WHAT NEEDS TO BE DONE:
Beginning with the first line below, please restate each line exactly, down to and including the line containing "Sober living (395, 2189)".

(Extracted records)
^^^^^^^^^^^^^^^^

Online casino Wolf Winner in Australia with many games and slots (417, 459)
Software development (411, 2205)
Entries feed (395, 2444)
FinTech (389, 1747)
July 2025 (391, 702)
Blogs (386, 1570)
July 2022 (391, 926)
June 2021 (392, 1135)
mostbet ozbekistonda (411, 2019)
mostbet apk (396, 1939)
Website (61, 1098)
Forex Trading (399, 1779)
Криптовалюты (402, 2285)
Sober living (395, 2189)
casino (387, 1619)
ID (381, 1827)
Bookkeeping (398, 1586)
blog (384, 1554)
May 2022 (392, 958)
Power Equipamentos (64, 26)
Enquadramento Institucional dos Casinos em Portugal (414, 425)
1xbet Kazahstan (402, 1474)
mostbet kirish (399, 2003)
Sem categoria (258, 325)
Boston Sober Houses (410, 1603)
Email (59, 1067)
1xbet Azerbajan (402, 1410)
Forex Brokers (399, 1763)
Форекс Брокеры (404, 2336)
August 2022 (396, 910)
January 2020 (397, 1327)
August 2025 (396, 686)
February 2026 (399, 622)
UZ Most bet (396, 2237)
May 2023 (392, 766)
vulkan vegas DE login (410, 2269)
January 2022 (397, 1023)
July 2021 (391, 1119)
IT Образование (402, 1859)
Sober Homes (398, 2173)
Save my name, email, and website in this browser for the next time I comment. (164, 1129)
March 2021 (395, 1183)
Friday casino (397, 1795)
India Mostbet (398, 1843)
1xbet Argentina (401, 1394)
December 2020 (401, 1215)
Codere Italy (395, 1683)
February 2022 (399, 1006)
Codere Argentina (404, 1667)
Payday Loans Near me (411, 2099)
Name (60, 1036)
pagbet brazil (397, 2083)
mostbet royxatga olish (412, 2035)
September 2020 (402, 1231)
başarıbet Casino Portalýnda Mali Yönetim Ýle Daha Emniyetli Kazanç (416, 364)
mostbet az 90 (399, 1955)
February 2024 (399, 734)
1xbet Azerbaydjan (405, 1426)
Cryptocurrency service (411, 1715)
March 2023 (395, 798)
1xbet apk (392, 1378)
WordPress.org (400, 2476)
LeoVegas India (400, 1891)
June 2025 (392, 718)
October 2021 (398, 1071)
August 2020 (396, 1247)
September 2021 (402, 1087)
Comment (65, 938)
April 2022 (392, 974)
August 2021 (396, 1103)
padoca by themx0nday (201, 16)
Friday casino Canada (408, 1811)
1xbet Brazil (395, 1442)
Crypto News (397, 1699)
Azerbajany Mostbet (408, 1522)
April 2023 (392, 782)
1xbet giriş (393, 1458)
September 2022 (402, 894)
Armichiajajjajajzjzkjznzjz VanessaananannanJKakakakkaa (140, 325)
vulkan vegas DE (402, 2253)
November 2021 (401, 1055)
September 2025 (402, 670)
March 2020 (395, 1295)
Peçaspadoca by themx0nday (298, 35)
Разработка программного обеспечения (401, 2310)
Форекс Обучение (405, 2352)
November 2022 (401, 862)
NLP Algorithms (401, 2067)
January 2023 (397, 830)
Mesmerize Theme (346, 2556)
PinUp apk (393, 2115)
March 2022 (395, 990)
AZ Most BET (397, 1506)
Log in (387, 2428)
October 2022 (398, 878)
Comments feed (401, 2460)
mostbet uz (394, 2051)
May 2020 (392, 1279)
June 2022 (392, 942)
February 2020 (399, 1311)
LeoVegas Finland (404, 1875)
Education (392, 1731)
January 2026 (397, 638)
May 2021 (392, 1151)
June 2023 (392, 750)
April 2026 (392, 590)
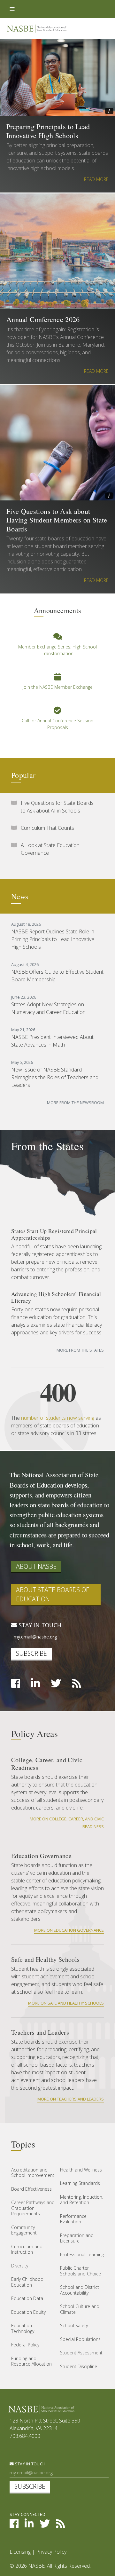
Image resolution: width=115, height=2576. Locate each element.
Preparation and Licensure (77, 2238)
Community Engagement (24, 2230)
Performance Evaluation (73, 2219)
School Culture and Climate (79, 2309)
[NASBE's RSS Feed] (60, 2525)
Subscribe (31, 1653)
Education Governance (41, 1855)
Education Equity (28, 2312)
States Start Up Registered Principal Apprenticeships (54, 1234)
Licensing (20, 2551)
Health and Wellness (81, 2170)
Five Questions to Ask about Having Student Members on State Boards (56, 520)
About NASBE (36, 1566)
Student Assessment (81, 2353)
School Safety (74, 2325)
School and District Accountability (79, 2290)
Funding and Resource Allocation (31, 2361)
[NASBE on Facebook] (15, 1685)
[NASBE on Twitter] (56, 1685)
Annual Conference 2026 (43, 319)
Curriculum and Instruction (26, 2249)
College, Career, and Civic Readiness (46, 1763)
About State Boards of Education (52, 1594)
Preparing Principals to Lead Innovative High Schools (48, 131)
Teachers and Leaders (40, 2032)
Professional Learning (82, 2254)
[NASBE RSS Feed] (76, 1685)
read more (96, 179)
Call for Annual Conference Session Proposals (57, 724)
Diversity (19, 2266)
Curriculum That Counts (47, 827)
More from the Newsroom (75, 1102)
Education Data (27, 2298)
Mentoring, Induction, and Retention (81, 2200)
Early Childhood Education (27, 2282)
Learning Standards (80, 2183)
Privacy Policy (51, 2551)
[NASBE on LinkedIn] (35, 1685)
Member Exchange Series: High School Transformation (57, 650)
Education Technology (22, 2328)
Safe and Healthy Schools (45, 1959)
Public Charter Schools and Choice (80, 2271)
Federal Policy (25, 2345)
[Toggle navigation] (12, 9)
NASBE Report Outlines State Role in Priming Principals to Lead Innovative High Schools (52, 939)
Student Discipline (78, 2366)
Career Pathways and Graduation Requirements (33, 2208)
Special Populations (80, 2339)
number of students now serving (57, 1417)
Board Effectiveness (31, 2189)
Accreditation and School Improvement (32, 2173)
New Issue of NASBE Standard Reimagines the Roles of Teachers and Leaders (54, 1077)
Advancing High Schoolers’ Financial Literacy (56, 1297)
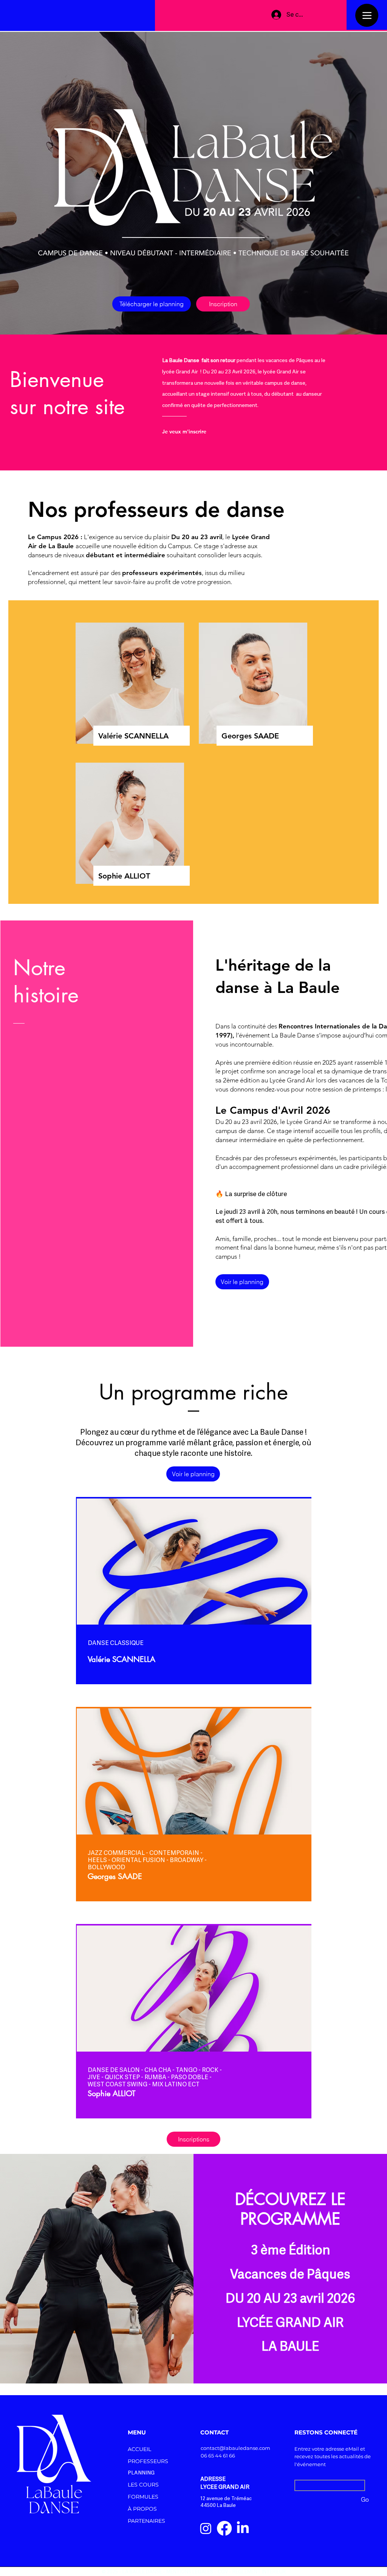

^^^^^^^^^^^^^^^^

ANSWER FOR THIS EXERCISE:
Online casino Wolf Winner in Australia with many games and slots (417, 459)
Software development (411, 2205)
Entries feed (395, 2444)
FinTech (389, 1747)
July 2025 (391, 702)
Blogs (386, 1570)
July 2022 (391, 926)
June 2021 (392, 1135)
mostbet ozbekistonda (411, 2019)
mostbet apk (396, 1939)
Website (61, 1098)
Forex Trading (399, 1779)
Криптовалюты (402, 2285)
Sober living (395, 2189)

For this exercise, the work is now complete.